Por Maurice Roberts
[The Banner of Truth Magazine, Dic 1993]
El estudiante serio de la Palabra de Dios a menudo se habrá sorprendido e impactado por la manera en que el pecado exhibe su naturaleza provocadora. Debemos recordar que el pecado no vino a la existencia en el infierno, sino que comenzó su carrera en el cielo, entre los ángeles de Dios, a la vista del Trono eterno y mientras se ofrecían incesantemente alabanzas y acciones de gracias a la sagrada Trinidad. Ningún hombre ha logrado entender jamás cómo se incubó y fue colocado este huevo de cucú en el nido del cielo. Pero sabemos que fue así.
El pecado es aquello que nunca debió haber venido a la existencia. Es la criatura, de entre todas las criaturas, que no tiene a Dios como su Padre. El pecado es criatura de la criatura. Quizás no sea tanto una cosa, sino la ausencia de una cosa. Es la contradicción de la santidad de Dios. Se mofó de su soberanía tan pronto vino a la existencia.
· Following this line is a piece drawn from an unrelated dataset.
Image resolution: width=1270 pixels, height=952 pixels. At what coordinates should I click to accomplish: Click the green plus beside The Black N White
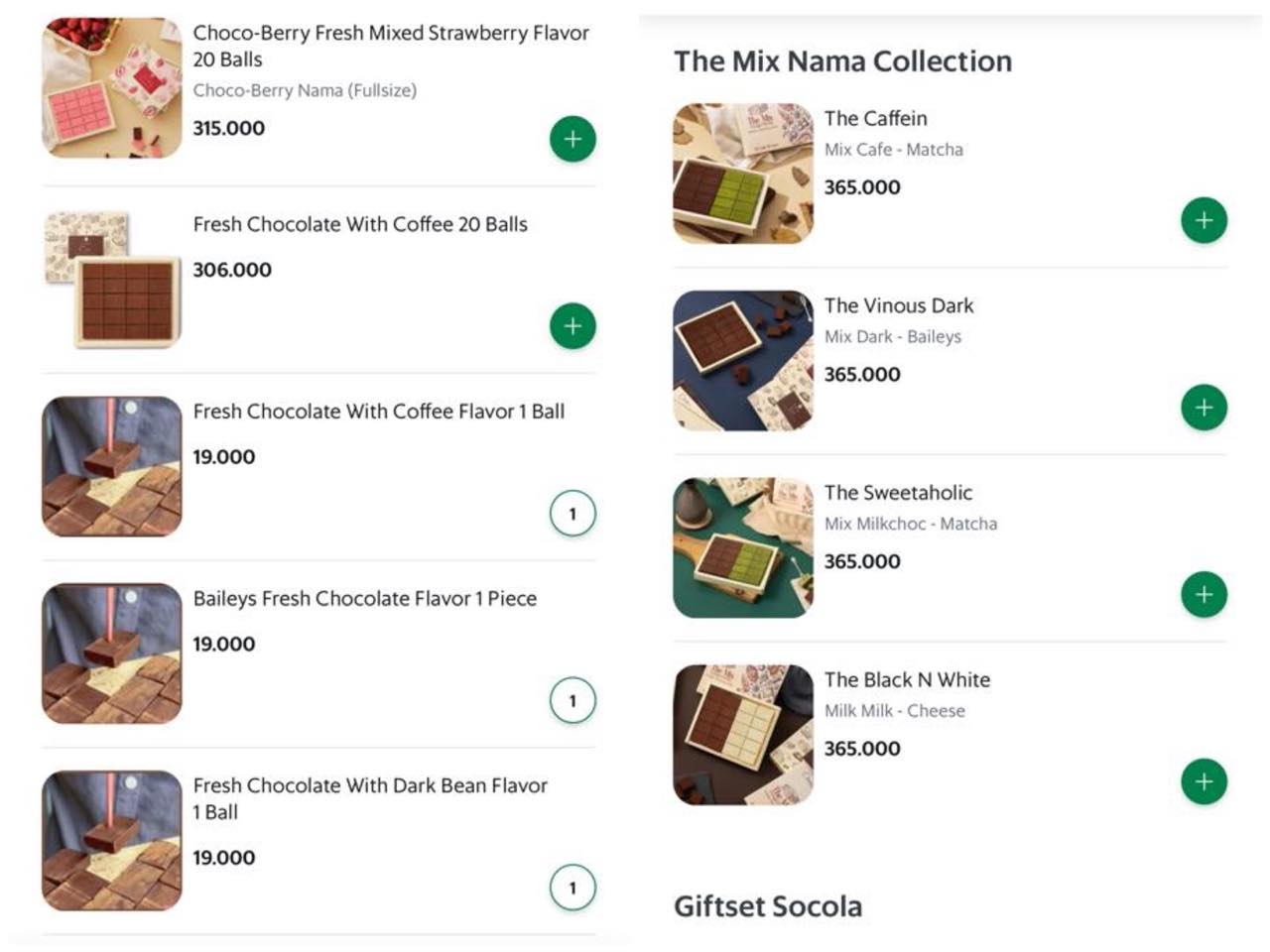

Desde los primeros momentos de su entrada en la creación, el pecado ha amenazado a Dios y no ha cesado desde ese día de retar sus declaraciones y cada uno de sus atributos. Si el pecado pudiera destronar a Dios, lo habría hecho. Le encantaría matarlo y usurpar su lugar como Gobernador y Monarca de toda existencia. Toda la historia no es más que una repetición larga y tediosa del primer intento fútil de desafiar y destronar al Dios vivo. Toda idolatría es un intento evidente de hacer lo mismo. Toda religión corrompida es un intento patente de hacer lo mismo. Toda conducta rebelde y toda actividad impía es una manifestación de la malignidad interna del pecado hacia el ser glorioso de Dios.
CONT.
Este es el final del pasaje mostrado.